We have a legacy VB6 application that uses an ASMX webservice written in C# (.NET 4.5), which in turn uses a library (C#/.NET 4.5) to execute some business logic. One of the library methods triggers a long-running database stored procedure at the end of which we need to kick off another process that consumes the data generated by the stored procedure. Because one of the requirements is that control must immediately return to the VB6 client after calling the webservice, the library method is async, takes an Action callback as a parameter, the webservice defines the callback as an anonymous method and doesn't await the results of the library method call.

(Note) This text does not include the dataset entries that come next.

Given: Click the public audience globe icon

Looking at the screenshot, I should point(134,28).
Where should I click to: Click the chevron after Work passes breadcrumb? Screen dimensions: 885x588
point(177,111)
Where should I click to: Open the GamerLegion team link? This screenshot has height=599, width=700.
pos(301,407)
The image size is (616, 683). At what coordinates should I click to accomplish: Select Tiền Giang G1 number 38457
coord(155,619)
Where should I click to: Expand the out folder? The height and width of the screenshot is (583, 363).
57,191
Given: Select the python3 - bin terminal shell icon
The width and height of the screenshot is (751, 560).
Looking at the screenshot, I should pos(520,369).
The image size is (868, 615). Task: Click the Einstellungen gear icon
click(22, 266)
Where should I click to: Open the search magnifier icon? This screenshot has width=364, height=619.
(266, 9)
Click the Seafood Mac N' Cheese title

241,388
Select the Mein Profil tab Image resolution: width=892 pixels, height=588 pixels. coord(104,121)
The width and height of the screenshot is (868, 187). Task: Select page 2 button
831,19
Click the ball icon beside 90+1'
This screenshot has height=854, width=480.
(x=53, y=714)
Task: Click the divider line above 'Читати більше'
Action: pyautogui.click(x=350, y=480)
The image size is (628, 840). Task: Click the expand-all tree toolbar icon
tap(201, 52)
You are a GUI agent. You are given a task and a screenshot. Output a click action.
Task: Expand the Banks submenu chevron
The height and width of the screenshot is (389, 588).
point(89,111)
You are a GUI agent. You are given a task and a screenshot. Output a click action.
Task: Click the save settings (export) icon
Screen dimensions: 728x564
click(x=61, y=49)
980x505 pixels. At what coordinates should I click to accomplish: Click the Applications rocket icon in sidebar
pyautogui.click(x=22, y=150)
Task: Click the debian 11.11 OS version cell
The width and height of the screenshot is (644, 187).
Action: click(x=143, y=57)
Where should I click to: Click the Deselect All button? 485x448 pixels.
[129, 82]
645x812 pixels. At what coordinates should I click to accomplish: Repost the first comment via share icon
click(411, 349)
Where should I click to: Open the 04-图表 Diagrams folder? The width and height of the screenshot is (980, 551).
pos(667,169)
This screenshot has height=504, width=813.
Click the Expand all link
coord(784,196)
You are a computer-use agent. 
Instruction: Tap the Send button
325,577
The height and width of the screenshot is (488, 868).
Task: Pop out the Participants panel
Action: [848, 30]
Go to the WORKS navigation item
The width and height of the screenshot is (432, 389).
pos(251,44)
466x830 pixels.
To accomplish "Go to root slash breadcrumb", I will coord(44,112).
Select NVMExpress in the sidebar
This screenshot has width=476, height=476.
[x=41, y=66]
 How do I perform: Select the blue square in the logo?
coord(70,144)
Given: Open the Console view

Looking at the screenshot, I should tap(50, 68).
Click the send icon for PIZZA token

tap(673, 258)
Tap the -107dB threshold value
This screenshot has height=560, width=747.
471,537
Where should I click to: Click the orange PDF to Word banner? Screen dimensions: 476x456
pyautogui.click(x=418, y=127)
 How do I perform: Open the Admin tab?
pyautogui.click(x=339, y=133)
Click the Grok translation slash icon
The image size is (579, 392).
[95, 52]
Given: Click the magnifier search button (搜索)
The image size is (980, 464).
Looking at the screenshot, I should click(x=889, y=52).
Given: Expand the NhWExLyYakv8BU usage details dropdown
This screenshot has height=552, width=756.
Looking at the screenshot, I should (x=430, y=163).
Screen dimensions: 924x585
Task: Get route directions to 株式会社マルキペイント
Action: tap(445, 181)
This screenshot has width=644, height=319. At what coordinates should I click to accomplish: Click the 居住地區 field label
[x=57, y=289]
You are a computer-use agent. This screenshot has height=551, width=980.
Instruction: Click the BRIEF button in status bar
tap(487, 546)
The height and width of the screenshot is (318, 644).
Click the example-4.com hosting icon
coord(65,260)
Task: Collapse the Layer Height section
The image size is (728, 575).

At a high level it looks like this:
using System;
using System.Data.SqlClient;
using System.Threading.Tasks;
using System.Web.Services;
namespace Sample
{
[WebService(Namespace = "urn:Services")]
[WebServiceBinding(ConformsTo = WsiProfiles.BasicProfile1_1)]
public class MyWebService
{
[WebMethod]
public string Request(string request)
{
// Step 1: Call the library method to generate data
var lib = new MyLibrary();
lib.GenerateDataAsync(() =>
{
// Step 2: Kick off a process that consumes the data created in Step 1
});
return "some kind of response";
}
}
public class MyLibrary
{
public async Task GenerateDataAsync(Action onDoneCallback)
{
try
{
using (var cmd = new SqlCommand("MyStoredProc", new SqlConnection("my DB connection string")))
{
cmd.CommandType = System.Data.CommandType.StoredProcedure;
cmd.CommandTimeout = 0;
cmd.Connection.Open();
// Asynchronously call the stored procedure.
await cmd.ExecuteNonQueryAsync().ConfigureAwait(false);
// Invoke the callback if it's provided.
if (onDoneCallback != null)
onDoneCallback.Invoke();
}
}
catch (Exception ex)
{
// Handle errors...
}
}
}
}
The above works in local tests, but when the code is deployed as a webservice Step 2 is never executed even though the Step 1 stored procedure completes and generates the data.
Any idea what we are doing wrong?
it is dangerous to leave tasks running on IIS, the app domain may be shut down before the method completes, that is likely what is happening to you. If you use HostingEnvironment.QueueBackgroundWorkItem you can tell IIS that there is work happening that needs to be kept running. This will keep the app domain alive for a extra 90 seconds (by default)
using System;
using System.Data.SqlClient;
using System.Threading.Tasks;
using System.Web.Services;
namespace Sample
{
[WebService(Namespace = "urn:Services")]
[WebServiceBinding(ConformsTo = WsiProfiles.BasicProfile1_1)]
public class MyWebService
{
[WebMethod]
public string Request(string request)
{
// Step 1: Call the library method to generate data
var lib = new MyLibrary();
HostingEnvironment.QueueBackgroundWorkItem((token) =>
lib.GenerateDataAsync(() =>
{
// Step 2: Kick off a process that consumes the data created in Step 1
}));
return "some kind of response";
}
}
public class MyLibrary
{
public async Task GenerateDataAsync(Action onDoneCallback)
{
try
{
using (var cmd = new SqlCommand("MyStoredProc", new SqlConnection("my DB connection string")))
{
cmd.CommandType = System.Data.CommandType.StoredProcedure;
cmd.CommandTimeout = 0;
cmd.Connection.Open();
// Asynchronously call the stored procedure.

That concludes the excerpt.